§ **GOAL**:
Retype the entries word for word, beginning at the line that contains "This screenshot has width=1045, height=770." and continuing through the last entry. Omit the pictures.

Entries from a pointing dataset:

☆ ☆ ☆ ☆ ☆ ☆ ☆

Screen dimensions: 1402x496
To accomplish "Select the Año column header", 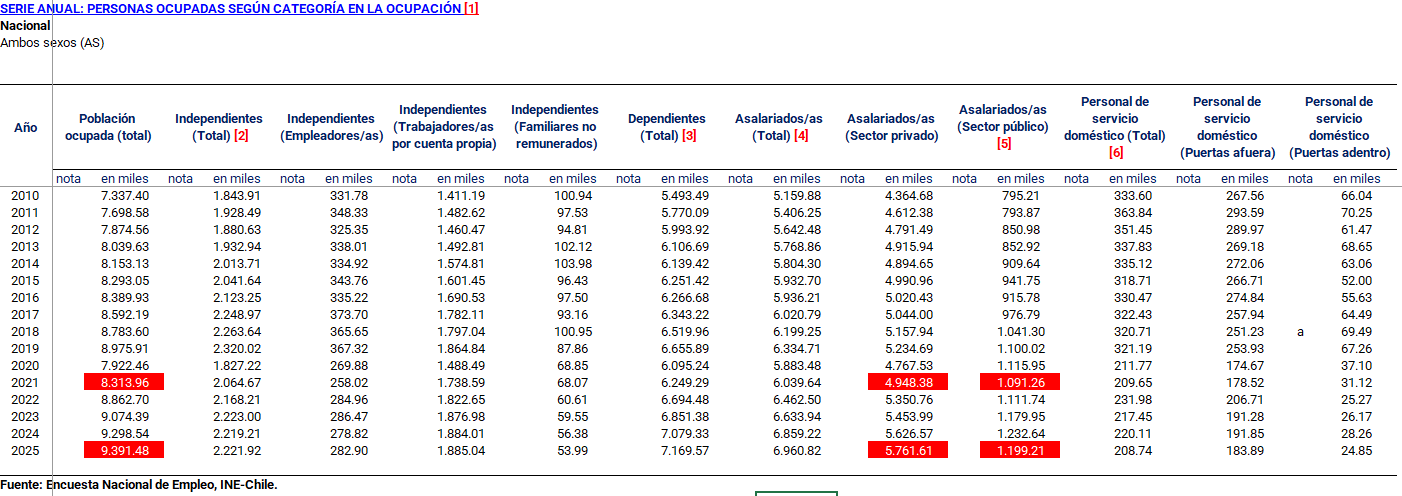I will pos(25,127).
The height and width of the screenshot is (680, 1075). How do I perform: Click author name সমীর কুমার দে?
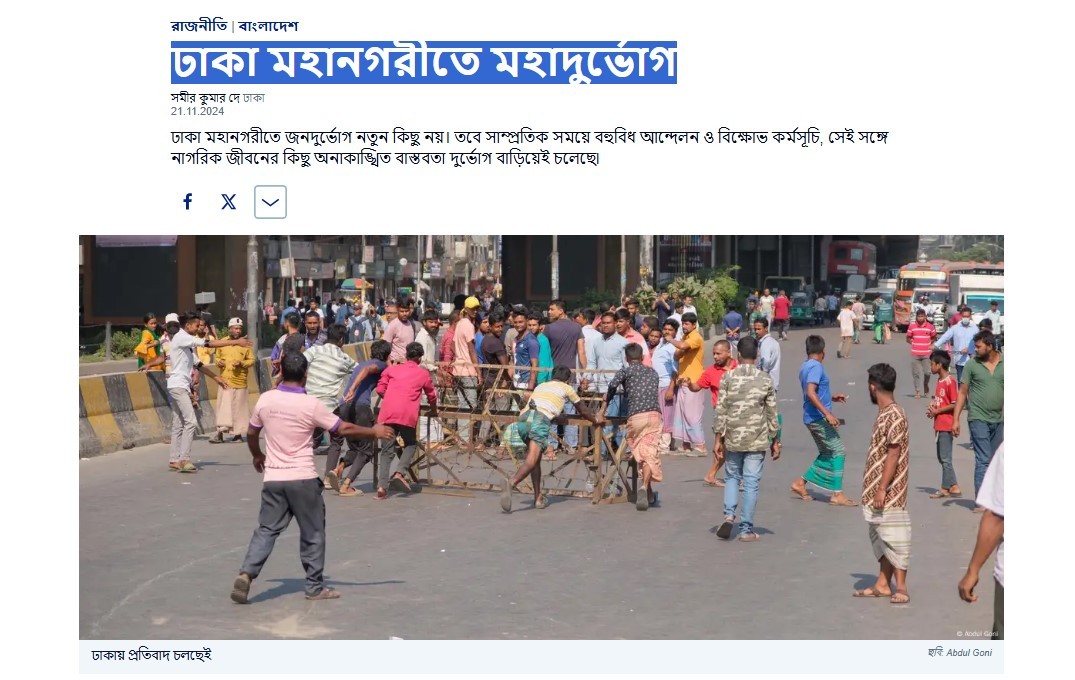click(x=206, y=98)
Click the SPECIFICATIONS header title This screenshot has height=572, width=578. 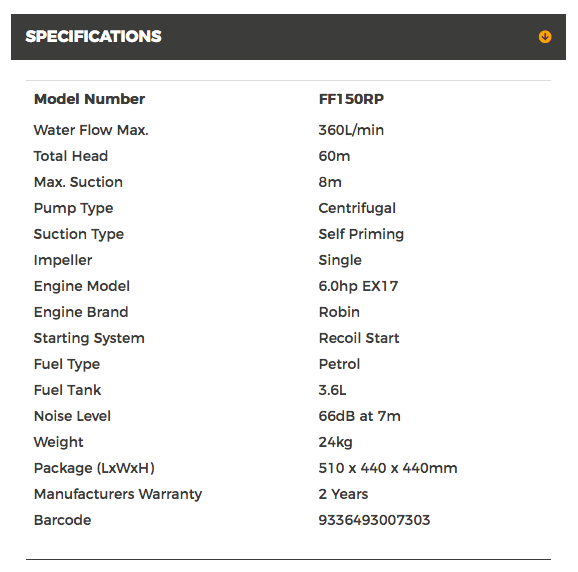pyautogui.click(x=93, y=36)
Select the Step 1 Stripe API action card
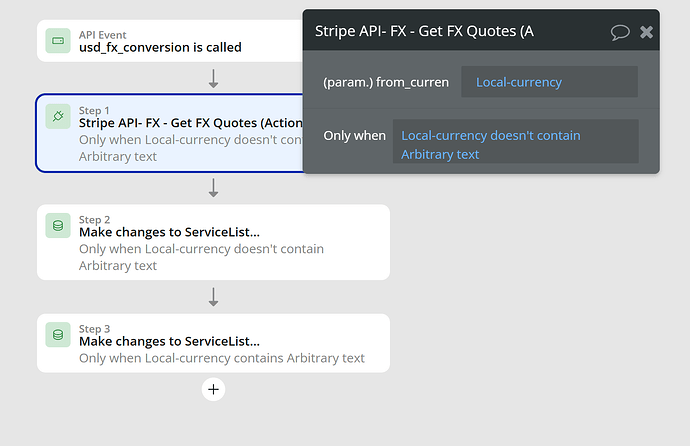 coord(170,133)
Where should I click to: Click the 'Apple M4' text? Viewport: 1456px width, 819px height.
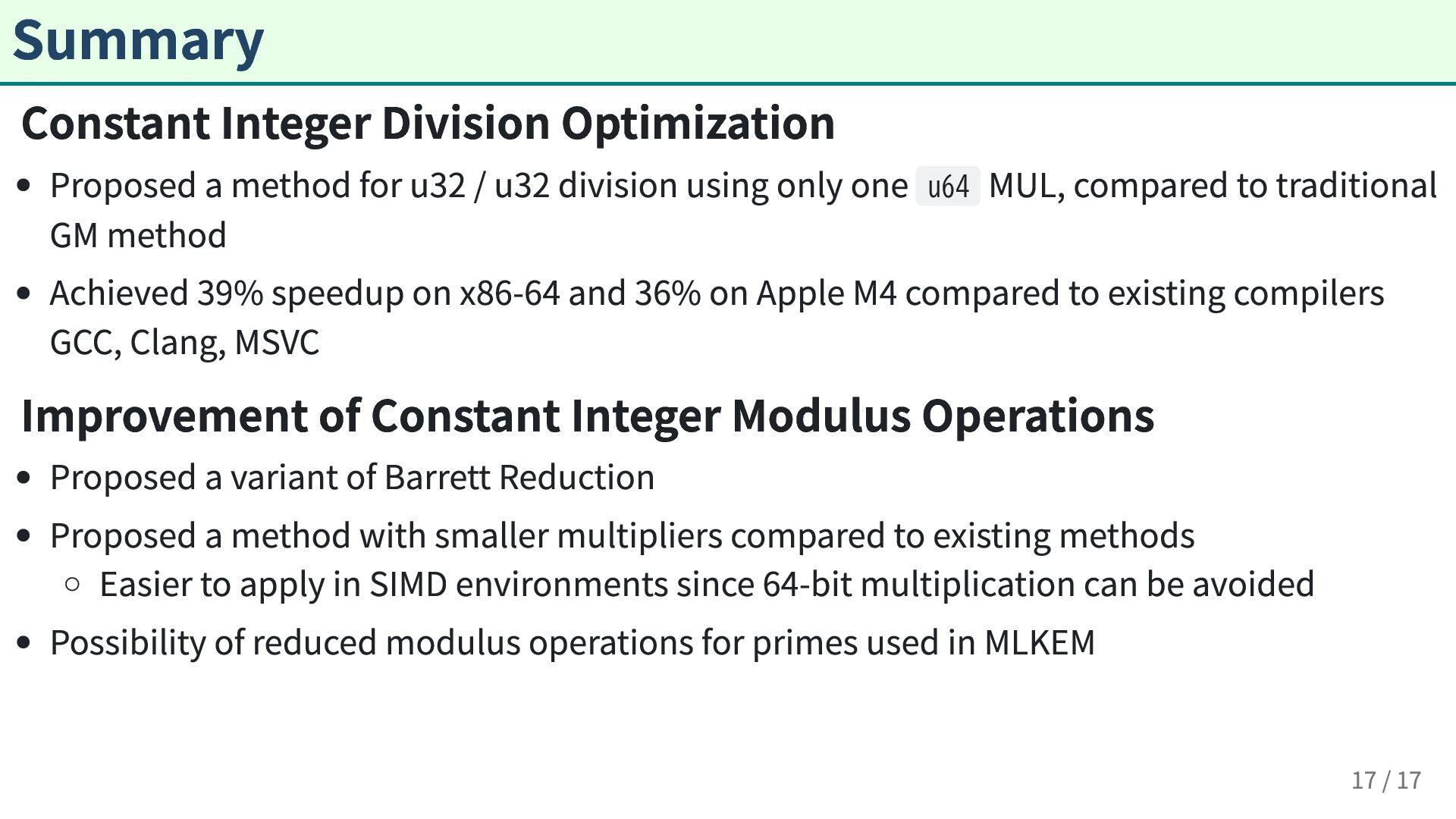pyautogui.click(x=826, y=293)
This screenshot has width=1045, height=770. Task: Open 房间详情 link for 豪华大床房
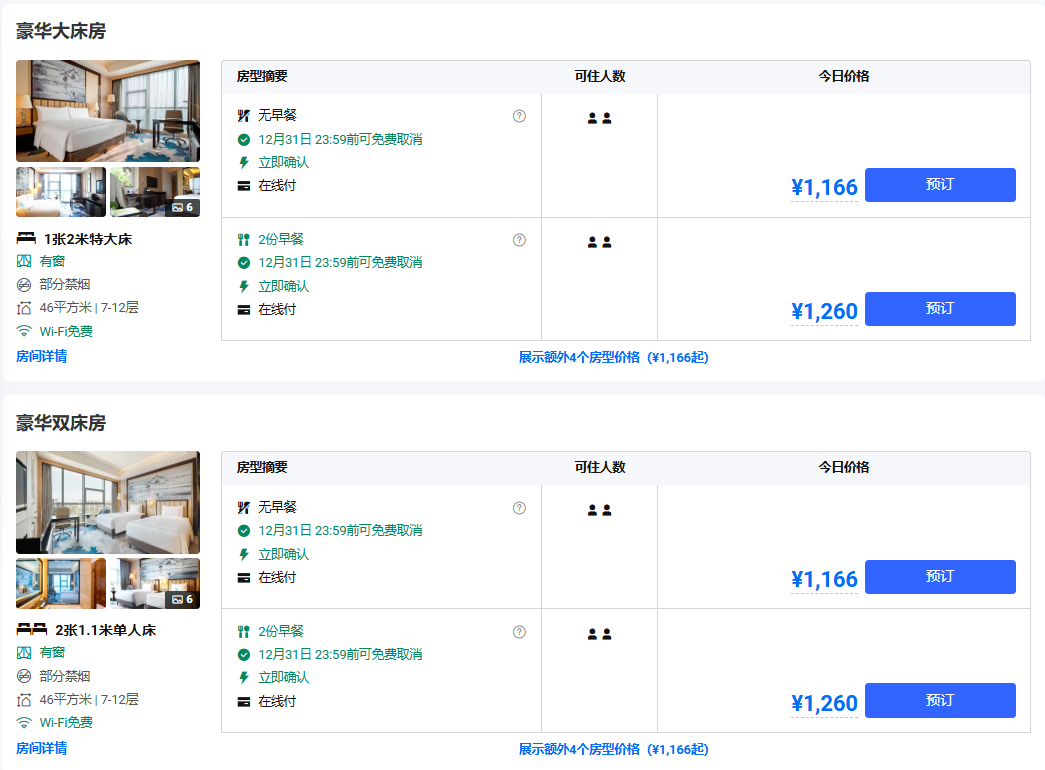click(x=42, y=356)
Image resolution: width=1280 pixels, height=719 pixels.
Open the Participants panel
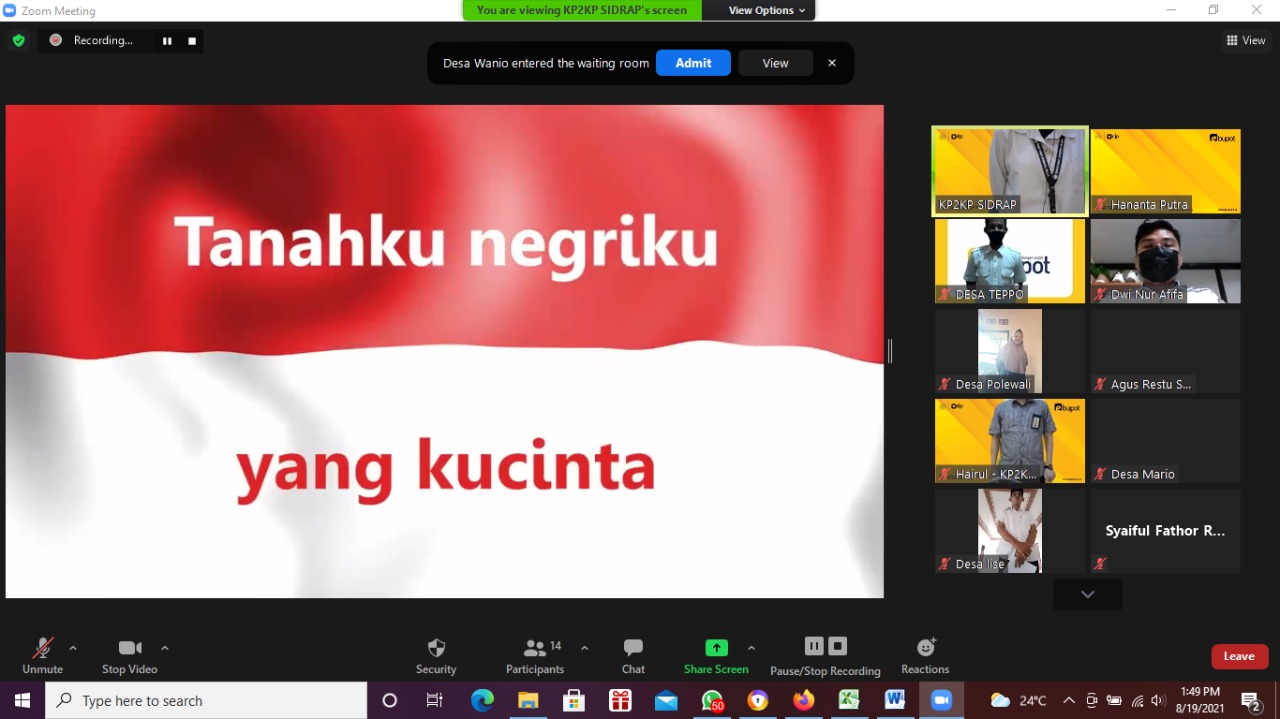pyautogui.click(x=535, y=648)
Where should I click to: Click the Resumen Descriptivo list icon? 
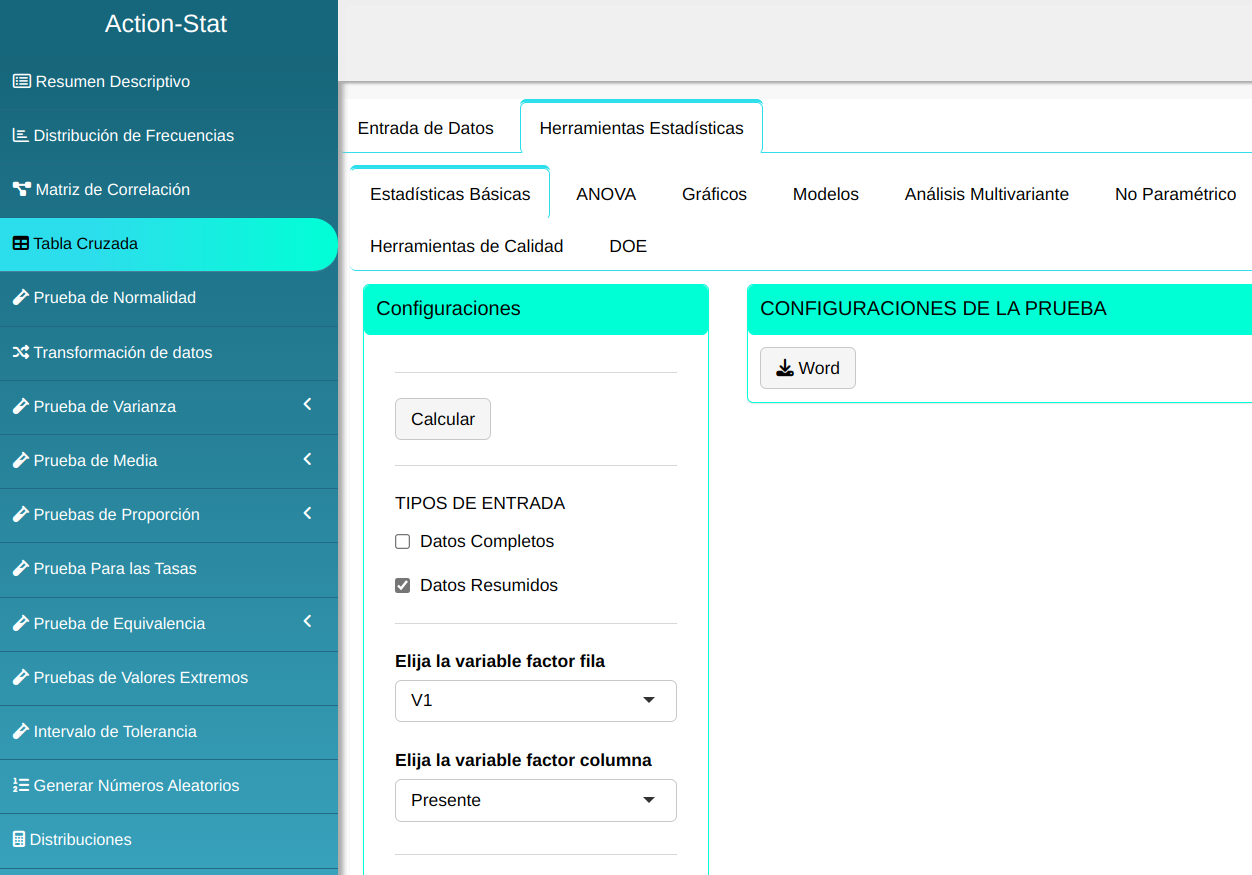coord(21,81)
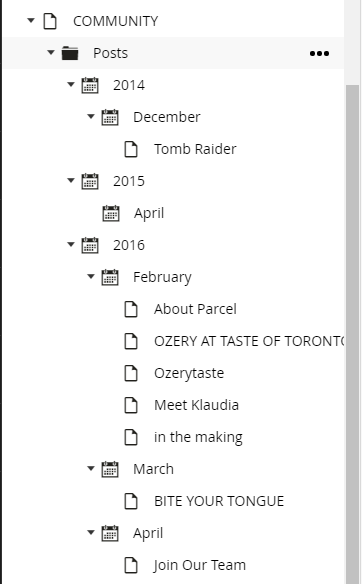The height and width of the screenshot is (584, 362).
Task: Open the BITE YOUR TONGUE post
Action: [x=219, y=501]
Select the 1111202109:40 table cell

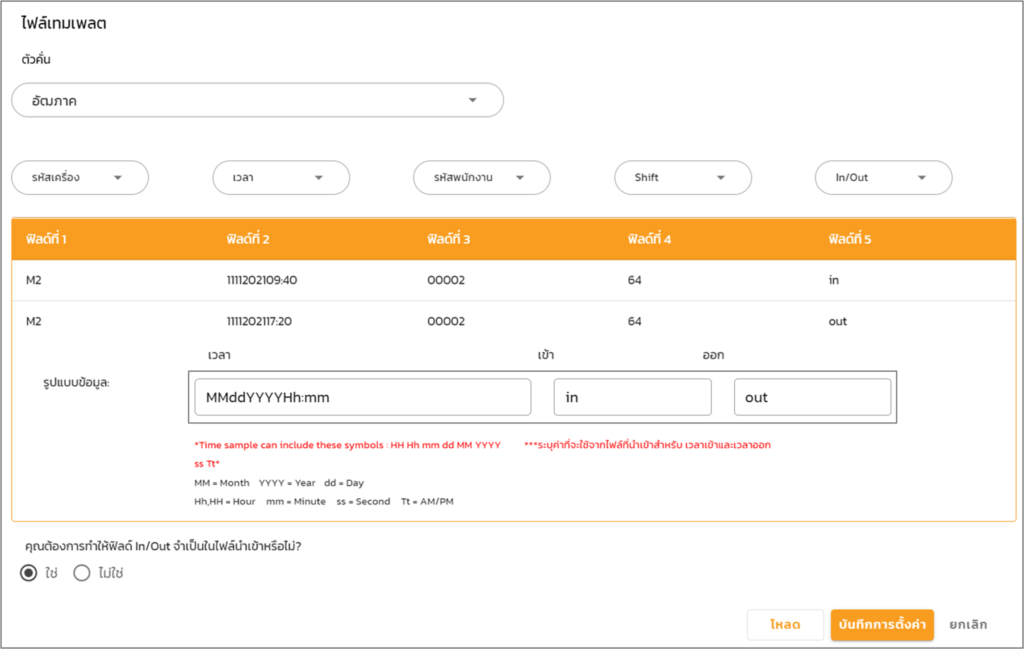[262, 280]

☆ ☆ ☆ ☆ ☆ ☆ ☆

§ **COMPLETED TASK**:
This screenshot has width=1045, height=770. Task: Open 房间详情 link for 豪华大床房
click(x=42, y=356)
Image resolution: width=1280 pixels, height=719 pixels.
Open the Participants panel
pyautogui.click(x=535, y=648)
Where should I click to: Click the Resumen Descriptivo list icon? 
coord(21,81)
The height and width of the screenshot is (584, 362).
Task: Open the BITE YOUR TONGUE post
Action: [x=219, y=501]
Select the 1111202109:40 table cell

[262, 280]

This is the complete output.